Records from a dataset
__________________________________________________
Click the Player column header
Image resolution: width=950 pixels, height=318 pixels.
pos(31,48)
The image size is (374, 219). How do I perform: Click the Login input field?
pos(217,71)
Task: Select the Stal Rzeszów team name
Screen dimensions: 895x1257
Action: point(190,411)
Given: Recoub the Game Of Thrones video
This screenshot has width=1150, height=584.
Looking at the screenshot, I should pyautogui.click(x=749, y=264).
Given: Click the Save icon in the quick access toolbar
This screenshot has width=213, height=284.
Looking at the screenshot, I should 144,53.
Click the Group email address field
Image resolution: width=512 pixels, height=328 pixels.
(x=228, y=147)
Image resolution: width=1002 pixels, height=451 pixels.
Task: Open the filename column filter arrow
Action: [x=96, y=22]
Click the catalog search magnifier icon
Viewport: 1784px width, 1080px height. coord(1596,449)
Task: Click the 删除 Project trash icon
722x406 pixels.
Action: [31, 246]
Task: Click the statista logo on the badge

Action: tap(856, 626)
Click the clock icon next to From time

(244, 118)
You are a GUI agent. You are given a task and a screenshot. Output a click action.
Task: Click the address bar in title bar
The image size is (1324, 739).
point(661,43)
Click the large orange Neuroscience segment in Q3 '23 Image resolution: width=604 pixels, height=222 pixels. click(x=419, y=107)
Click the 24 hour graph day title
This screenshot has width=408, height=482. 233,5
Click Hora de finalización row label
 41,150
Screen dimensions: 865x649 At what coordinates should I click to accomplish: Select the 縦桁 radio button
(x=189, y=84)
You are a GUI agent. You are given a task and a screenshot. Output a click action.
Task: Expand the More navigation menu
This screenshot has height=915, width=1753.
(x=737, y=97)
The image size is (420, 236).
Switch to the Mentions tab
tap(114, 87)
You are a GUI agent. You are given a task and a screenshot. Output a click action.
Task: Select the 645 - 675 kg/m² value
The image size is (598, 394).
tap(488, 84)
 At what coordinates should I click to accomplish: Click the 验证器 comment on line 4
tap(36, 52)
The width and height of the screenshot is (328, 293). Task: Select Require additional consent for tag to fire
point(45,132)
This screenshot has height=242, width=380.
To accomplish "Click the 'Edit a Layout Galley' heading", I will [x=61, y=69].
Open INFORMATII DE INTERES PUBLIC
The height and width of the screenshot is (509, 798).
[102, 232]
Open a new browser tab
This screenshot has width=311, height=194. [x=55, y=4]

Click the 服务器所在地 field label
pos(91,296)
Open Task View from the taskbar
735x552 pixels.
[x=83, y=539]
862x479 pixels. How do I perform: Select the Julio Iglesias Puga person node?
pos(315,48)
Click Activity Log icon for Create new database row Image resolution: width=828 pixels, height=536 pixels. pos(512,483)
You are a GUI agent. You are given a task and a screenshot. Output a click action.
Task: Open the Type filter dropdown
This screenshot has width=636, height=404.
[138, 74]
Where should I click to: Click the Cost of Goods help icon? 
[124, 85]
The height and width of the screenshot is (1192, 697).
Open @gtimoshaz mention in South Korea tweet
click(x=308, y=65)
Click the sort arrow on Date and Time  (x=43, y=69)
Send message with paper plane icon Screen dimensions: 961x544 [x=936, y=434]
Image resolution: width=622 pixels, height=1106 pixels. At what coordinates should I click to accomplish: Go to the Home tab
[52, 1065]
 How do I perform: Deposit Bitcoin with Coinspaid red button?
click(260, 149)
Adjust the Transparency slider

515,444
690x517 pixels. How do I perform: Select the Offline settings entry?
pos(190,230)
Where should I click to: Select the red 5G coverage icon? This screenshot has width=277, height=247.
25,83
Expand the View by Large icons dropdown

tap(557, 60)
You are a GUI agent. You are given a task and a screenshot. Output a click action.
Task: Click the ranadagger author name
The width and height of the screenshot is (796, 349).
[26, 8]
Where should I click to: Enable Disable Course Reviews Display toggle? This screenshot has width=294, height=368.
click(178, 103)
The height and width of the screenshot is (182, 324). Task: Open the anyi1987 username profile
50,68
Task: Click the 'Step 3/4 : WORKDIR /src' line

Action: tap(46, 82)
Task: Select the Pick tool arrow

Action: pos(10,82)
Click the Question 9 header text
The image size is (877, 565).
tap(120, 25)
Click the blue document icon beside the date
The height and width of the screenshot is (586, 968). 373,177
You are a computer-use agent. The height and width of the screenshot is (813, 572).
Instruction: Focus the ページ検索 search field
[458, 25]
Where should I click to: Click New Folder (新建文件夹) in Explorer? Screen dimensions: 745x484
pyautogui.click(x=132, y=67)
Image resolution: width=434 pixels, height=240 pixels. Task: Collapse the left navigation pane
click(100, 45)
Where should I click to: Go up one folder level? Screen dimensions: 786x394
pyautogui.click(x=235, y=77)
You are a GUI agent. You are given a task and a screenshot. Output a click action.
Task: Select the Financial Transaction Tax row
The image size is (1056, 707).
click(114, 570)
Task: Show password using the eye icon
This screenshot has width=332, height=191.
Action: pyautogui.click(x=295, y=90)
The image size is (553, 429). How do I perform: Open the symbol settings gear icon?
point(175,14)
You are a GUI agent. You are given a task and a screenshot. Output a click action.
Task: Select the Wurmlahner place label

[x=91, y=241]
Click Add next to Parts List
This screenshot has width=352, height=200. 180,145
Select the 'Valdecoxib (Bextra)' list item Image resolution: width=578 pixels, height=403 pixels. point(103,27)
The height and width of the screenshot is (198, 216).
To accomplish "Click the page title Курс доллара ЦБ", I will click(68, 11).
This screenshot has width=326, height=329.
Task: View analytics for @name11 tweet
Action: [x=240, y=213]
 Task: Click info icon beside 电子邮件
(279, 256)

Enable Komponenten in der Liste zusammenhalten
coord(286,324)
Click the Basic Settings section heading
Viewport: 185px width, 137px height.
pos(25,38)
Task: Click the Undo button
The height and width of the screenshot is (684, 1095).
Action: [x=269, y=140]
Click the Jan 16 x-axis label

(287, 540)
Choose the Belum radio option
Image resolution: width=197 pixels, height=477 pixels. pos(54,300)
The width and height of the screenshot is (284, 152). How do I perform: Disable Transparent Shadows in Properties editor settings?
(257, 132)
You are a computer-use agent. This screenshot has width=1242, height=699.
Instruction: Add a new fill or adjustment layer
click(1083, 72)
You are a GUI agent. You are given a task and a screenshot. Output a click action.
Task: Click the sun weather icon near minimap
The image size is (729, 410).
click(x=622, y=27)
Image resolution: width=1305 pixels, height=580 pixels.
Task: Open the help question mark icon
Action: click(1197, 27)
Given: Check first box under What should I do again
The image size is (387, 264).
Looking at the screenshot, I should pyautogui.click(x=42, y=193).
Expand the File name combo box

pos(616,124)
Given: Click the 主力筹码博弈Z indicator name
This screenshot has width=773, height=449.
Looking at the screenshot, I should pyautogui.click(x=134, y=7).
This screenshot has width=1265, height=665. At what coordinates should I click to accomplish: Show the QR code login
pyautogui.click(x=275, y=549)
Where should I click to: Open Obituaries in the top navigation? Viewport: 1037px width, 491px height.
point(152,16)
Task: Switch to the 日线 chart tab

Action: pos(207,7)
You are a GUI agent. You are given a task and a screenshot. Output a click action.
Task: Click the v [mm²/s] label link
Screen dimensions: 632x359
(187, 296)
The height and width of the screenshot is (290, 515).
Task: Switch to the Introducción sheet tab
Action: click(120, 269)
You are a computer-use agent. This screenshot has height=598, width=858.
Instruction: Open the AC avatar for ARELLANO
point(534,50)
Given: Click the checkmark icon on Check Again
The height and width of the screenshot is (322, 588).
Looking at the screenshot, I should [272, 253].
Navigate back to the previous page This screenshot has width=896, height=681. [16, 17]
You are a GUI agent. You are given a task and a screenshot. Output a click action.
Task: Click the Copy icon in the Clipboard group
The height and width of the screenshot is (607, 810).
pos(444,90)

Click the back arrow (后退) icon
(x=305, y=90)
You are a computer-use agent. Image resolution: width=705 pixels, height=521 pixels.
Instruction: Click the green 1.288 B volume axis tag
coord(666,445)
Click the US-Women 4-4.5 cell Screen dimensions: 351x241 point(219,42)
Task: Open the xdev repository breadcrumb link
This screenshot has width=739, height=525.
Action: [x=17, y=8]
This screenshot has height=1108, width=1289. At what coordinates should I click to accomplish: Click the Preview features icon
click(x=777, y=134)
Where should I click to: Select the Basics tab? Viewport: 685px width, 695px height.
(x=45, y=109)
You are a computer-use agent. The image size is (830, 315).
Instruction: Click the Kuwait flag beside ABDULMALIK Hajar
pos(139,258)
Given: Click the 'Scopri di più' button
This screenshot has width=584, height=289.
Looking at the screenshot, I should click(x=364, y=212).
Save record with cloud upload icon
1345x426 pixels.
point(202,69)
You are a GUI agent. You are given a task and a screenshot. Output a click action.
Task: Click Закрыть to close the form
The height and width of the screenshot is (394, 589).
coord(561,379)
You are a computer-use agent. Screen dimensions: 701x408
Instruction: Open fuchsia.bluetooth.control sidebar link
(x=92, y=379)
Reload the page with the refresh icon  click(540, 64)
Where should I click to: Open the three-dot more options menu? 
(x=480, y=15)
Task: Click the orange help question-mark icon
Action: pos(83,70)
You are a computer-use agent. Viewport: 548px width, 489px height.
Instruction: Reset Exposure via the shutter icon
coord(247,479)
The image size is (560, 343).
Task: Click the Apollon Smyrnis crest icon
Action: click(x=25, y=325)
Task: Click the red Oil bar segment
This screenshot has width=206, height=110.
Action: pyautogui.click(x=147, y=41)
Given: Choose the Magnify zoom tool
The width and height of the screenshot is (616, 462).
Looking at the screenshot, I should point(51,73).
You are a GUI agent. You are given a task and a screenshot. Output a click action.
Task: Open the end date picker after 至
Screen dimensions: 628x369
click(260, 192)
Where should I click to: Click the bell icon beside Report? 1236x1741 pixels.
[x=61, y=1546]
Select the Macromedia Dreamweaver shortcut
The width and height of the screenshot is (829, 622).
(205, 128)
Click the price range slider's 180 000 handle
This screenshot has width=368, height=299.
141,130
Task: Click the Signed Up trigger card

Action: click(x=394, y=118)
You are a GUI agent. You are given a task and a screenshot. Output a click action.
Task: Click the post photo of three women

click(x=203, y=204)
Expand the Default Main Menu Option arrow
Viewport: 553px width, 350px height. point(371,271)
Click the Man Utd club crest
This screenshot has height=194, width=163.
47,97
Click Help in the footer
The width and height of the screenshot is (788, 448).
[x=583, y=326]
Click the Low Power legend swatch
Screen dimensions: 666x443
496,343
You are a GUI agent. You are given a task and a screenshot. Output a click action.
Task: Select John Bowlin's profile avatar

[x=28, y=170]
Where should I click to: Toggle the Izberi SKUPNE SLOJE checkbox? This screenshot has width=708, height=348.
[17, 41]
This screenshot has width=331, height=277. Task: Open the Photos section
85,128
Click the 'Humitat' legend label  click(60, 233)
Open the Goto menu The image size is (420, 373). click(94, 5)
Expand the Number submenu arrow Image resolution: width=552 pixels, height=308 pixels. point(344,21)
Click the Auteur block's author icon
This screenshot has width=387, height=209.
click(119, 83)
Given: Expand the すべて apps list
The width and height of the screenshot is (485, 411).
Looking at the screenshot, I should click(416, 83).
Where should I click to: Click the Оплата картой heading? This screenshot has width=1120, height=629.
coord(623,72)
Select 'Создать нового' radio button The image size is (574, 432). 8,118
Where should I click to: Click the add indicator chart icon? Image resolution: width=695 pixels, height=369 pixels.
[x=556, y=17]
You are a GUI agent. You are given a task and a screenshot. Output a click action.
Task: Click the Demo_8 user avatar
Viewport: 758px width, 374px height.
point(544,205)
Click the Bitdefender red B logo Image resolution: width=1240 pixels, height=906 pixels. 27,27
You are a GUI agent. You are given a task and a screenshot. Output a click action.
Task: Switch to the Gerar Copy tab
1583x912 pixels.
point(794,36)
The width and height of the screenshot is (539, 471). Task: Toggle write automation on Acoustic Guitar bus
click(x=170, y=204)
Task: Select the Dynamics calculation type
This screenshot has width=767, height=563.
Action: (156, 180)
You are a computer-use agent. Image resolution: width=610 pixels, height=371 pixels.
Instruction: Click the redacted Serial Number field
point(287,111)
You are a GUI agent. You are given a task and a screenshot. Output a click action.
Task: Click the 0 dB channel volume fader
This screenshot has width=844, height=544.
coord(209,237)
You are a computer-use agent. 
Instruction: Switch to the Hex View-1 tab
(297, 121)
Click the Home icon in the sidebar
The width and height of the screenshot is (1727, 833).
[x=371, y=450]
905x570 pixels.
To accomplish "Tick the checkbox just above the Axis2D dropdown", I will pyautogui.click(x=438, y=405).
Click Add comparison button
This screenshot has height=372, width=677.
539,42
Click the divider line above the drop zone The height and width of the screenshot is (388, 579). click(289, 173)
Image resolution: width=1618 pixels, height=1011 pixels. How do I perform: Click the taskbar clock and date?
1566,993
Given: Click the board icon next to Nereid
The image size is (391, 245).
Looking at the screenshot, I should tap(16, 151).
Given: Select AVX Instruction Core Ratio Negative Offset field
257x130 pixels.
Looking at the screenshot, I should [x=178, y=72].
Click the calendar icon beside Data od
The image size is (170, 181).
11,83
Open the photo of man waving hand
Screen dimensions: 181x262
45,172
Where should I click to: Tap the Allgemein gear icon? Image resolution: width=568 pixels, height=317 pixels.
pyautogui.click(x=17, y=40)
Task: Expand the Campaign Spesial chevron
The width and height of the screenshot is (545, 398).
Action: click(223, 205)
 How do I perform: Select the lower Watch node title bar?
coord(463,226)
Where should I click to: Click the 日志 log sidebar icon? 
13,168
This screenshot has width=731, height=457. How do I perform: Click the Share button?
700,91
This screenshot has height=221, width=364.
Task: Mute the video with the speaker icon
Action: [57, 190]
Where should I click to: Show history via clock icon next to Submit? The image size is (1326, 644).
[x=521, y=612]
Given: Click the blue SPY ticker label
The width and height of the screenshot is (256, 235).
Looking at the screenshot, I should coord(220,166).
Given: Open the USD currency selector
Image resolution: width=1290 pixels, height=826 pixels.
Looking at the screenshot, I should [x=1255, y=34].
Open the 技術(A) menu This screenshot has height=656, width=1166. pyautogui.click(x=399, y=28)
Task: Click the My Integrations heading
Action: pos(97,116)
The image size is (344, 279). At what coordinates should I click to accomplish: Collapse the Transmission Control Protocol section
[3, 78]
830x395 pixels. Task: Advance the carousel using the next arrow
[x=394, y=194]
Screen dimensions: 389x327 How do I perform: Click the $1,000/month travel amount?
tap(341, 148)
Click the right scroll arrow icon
__________________________________________________
With the first line being the one containing "Task: Open the Type filter dropdown" and the last line the one containing "Send message with", transcribe exactly the lines above that fall in that range.

Task: Open the Type filter dropdown
This screenshot has width=636, height=404.
[138, 74]
Where should I click to: Click the Cost of Goods help icon? 
[124, 85]
The height and width of the screenshot is (1192, 697).
Open @gtimoshaz mention in South Korea tweet
click(x=308, y=65)
Click the sort arrow on Date and Time  (x=43, y=69)
Send message with paper plane icon Screen dimensions: 961x544 [x=936, y=434]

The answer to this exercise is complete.